§ ABOUT THIS EXERCISE
Leave the pictures out. Retype exactly the lines below from the one containing "Open Xristos Kolovos profile picture" through the one containing "Given: Select the", and no others.

§ WORKING DATA
=== Section Start ===

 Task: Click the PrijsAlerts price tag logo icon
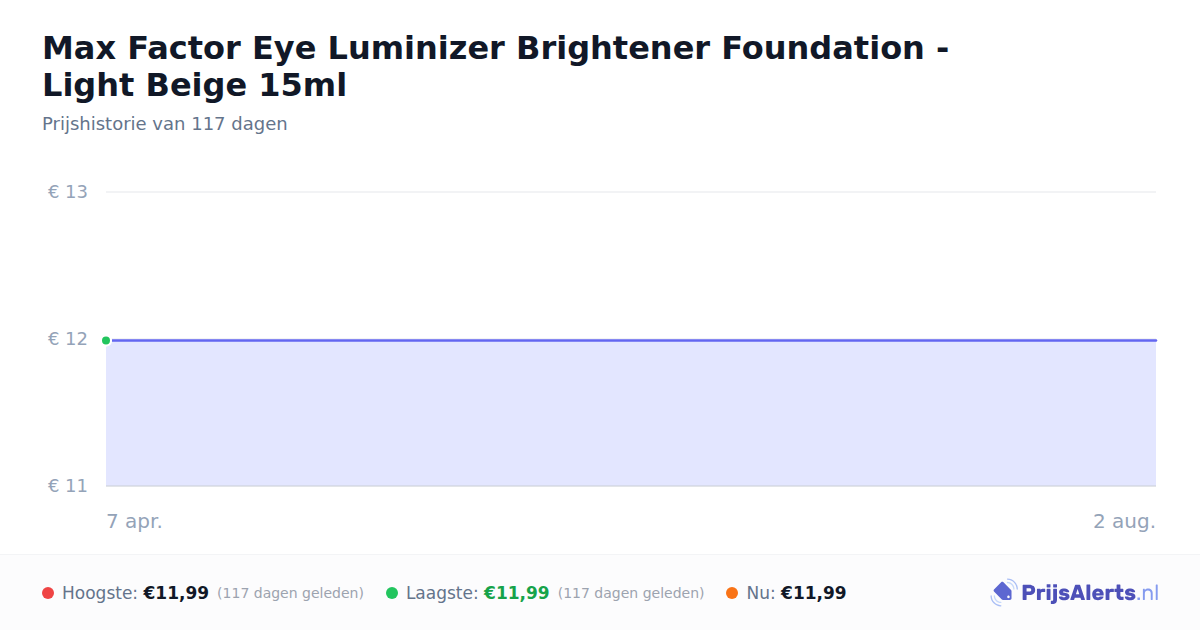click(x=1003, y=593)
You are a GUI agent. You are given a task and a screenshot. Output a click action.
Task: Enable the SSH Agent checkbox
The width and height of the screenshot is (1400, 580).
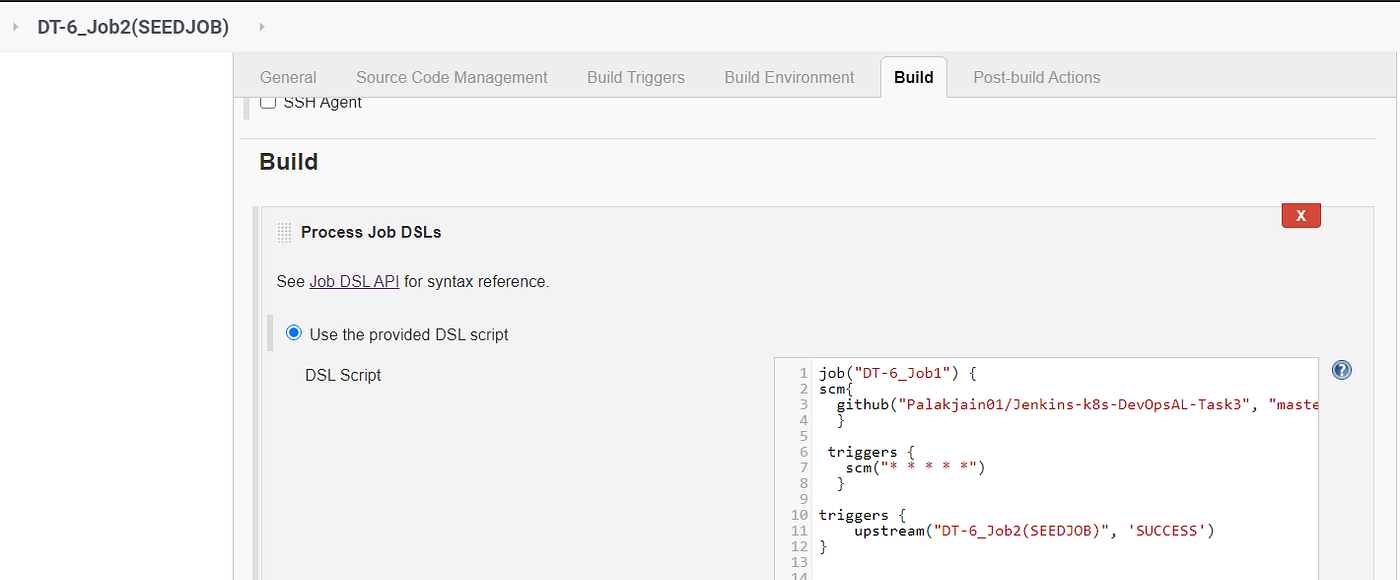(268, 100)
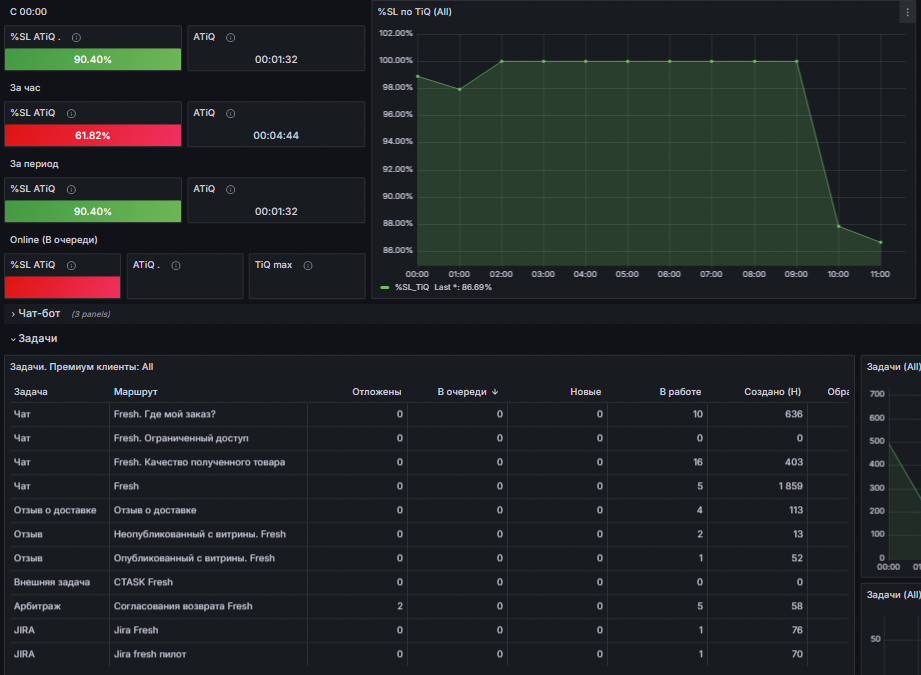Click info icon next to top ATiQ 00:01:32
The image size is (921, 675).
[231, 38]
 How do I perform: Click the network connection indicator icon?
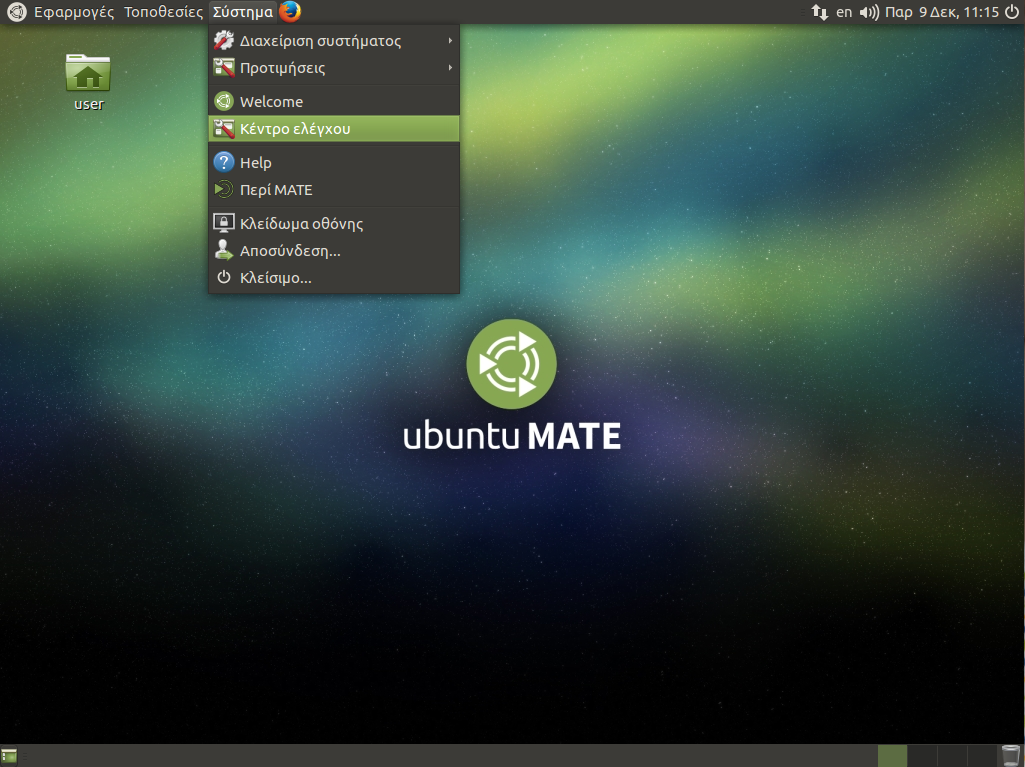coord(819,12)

=== Section End ===
=== Section Start ===

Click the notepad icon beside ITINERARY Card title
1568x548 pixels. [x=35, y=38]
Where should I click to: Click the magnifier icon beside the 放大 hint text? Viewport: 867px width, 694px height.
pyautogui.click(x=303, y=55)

=== Section End ===
=== Section Start ===

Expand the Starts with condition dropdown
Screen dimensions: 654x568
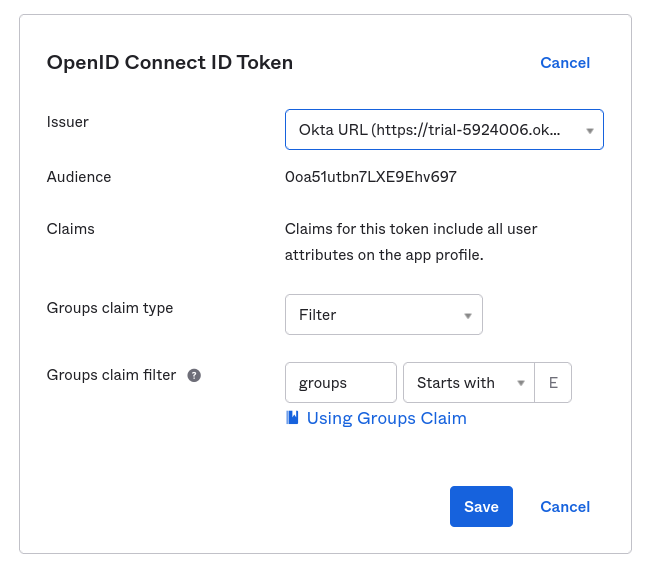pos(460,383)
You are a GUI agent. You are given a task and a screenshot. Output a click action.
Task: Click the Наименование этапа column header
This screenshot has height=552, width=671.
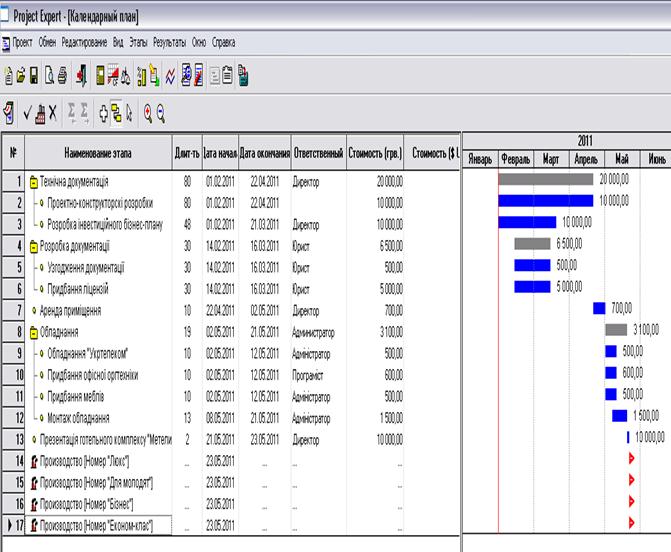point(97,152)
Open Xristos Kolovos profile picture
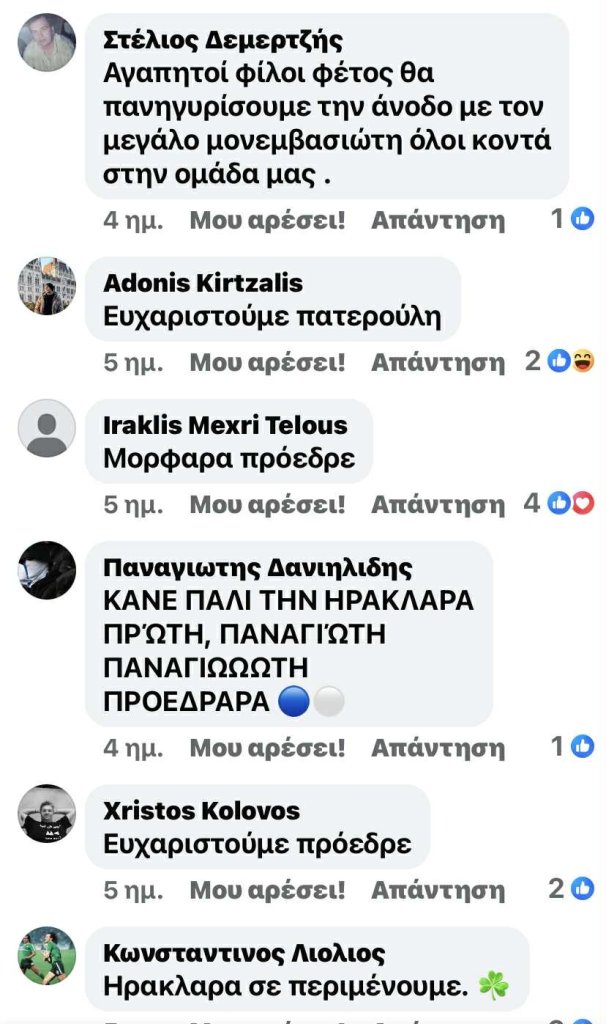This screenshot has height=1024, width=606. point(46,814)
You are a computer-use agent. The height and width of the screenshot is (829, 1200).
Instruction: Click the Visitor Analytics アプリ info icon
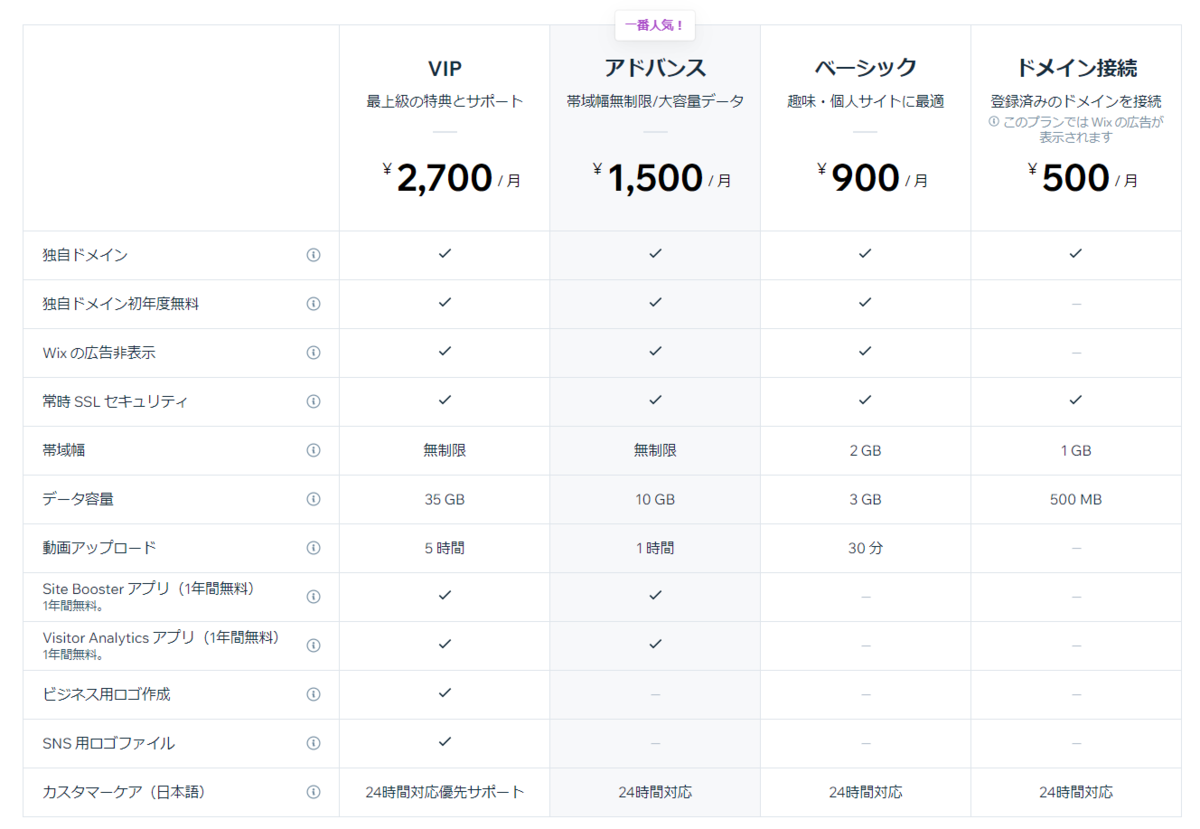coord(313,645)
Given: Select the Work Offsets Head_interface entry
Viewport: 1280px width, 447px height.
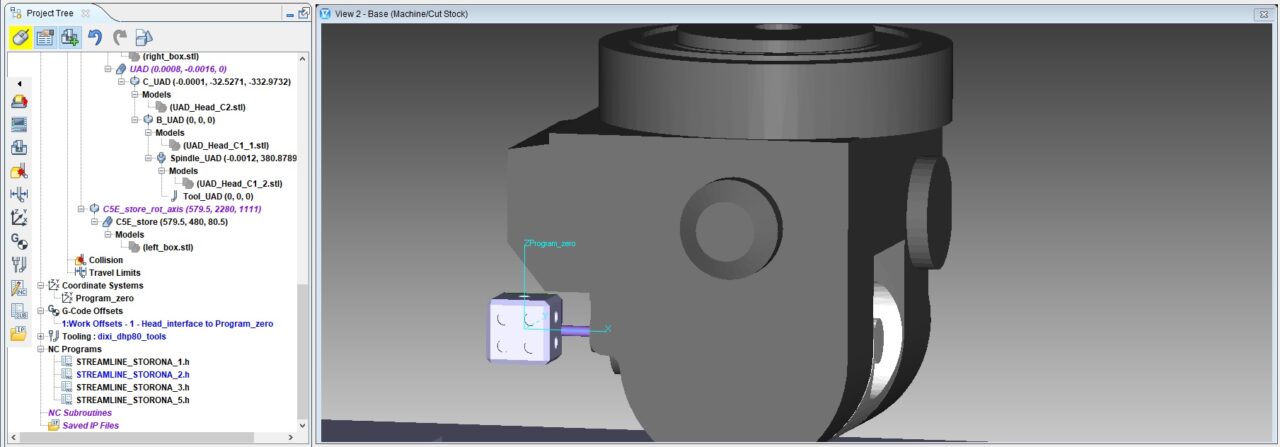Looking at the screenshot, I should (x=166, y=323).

=== Section End ===

§ EXERCISE OUTPUT
Open Xristos Kolovos profile picture
This screenshot has height=1024, width=606. point(46,814)
You are a computer-use agent. The height and width of the screenshot is (829, 1200).
Instruction: Click the Visitor Analytics アプリ info icon
coord(313,645)
Given: Select the Work Offsets Head_interface entry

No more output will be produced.